SELF-MANAGED

To self-manage your plan means that you or a nominee (generally a parent or guardian) will control the budget and pay services directly. This plan gives you more choice and control, but you need to be organised and some people say it’s more work than other options.

This style of management means you have the freedom to use any services you want (even those not registered through the NDIS). You are responsible for finding the services that best meet your child’s needs and those that help you achieve the goals you identified within your plan.

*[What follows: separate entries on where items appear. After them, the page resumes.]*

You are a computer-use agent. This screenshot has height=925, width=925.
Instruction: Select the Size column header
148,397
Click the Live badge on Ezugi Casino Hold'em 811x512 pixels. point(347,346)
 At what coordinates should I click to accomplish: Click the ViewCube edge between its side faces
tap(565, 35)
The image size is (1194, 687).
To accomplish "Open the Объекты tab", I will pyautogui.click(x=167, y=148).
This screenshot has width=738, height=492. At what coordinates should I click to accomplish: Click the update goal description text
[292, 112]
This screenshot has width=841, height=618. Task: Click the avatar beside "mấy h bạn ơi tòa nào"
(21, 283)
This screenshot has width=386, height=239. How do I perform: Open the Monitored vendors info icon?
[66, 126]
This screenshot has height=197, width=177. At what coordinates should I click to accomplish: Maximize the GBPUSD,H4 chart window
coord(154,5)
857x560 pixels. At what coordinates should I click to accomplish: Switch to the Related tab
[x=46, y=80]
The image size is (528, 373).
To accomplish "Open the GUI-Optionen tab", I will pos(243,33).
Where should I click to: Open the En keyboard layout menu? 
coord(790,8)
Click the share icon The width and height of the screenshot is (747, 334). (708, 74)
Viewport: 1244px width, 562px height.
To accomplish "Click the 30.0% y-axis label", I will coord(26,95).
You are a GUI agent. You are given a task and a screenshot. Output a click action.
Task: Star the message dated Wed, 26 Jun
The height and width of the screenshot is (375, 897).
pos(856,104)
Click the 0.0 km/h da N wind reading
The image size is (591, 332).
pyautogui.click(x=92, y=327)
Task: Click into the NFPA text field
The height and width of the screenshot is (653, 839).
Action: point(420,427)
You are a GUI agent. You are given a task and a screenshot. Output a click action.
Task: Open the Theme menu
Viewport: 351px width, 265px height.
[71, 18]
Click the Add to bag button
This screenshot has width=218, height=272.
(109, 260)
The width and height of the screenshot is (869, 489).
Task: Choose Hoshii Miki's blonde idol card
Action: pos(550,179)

Using this style of management you will be required to:

  • Pay for your own child’s services when you are invoiced or at the time of service provision.
  • Be prepared you may experience some out of pocket expenses until your claims are processed.
  • You can submit a claim up to one week before you access your services so that you have the money available to pay on the day.
  • Access the NDIS portal to decide which part/ category of your plan you will claim/ get reimbursement from.
  • You will then need to make the claim, keep records and show how you have spent funds at time of any audit.
  • It requires reporting to the NDIA how your self-managed funds are being used. The NDIS can audit participants at any time so keeping clear records is essential.

Why choose this option?

  • Great flexibility and good for people that like control.
  • You can use a range of service providers who are not NDIS registered.
  • Funds can be used flexibly.

We can assist you with managing your budget by developing a service plan outlining our goals and an estimate of costs for the duration of your plan.

PLAN MANAGED

The option of working with a plan management provider (plan manager) allows you to have the best of both worlds. You get the same choice of providers (those that are NDIS registered and those that aren’t) just as you do if you are self-managing your plan, but you don’t need to deal with the financial administration.

Working with a plan manager is a bit like having an accountant – you get to decide who your service providers are, but the plan manager receives and pays the invoices for you. Plan managers are NOT responsible for managing your budget – meaning you still need to keep track of how money is being spent and ensuring there is money available to the providers you want services from.  There are fees involved but the NDIS will cover them and there are no out of pocket expenses to you at the time of your child’s appointment.

Please note - When you go into your NDIA planning meeting, you will need to let them know that you want to choose this option because they will include the funding you need to cover the cost of a plan manager.

Why choose this option?

  • You get the some of the flexibility of self management without the stress of paying invoices.
  • Your plan manager will complete all the paperwork and keep the records required by the NDIS.

We can assist you with managing your budget by developing a service plan outlining our goals and an estimate of costs for the duration of your plan.

Remember, whatever option you choose, you’re not locked into it forever.

If you start down one path and realise it’s not working for you, talk to your LAC/ planner or call the NDIS on their hotline and talk to them about making the changes you need. 

MEDICARE REBATES – EPC/CDM

This program can be accessed through your GP – Enhance Primary Care or Chronic Disease Management plans. The eligibility criteria states that you must have a "chronic" condition (your condition is likely to impact you for over 6 months) and there needs to be 2 health professionals involved in providing services. Your GP must co-ordinate the Care Plan and send out the appropriate referrals to the involved health professionals (eg Coastwide Therapy Services). Under this program you can access up to 5 sessions per year for individual therapy rebated by Medicare. That’s 5 sessions to be shared between ALL allied health professionals eg OT, Speech pathology, physiotherapy – not 5 sessions for each type of therapy.  The Health Professional providing the service must be registered with Medicare. For Occupational Therapy the rebated amount is approximately $53 per session and as such there will be a gap (out of pocket expense) which our admin team can talk to you about at the time of referral.

FEE FOR SERVICE/ PRIVATE HEALTH FUNDING

You do not need a referral to attend Coastwide Therapy Services. Our Service Model Agreement, terms and conditions and policies are sent out to all those that access our service. Within our Service Model agreement you will find our fee schedule which outlines costs of sessions. This will also be explained to you by our admin team before your first appointment is made. We have EFTPOS facilities and receipts are issued on the day or emailed so you can easily claim against your private health insurance - if you have Occupational Therapy in your extras cover – please check with your private health fund.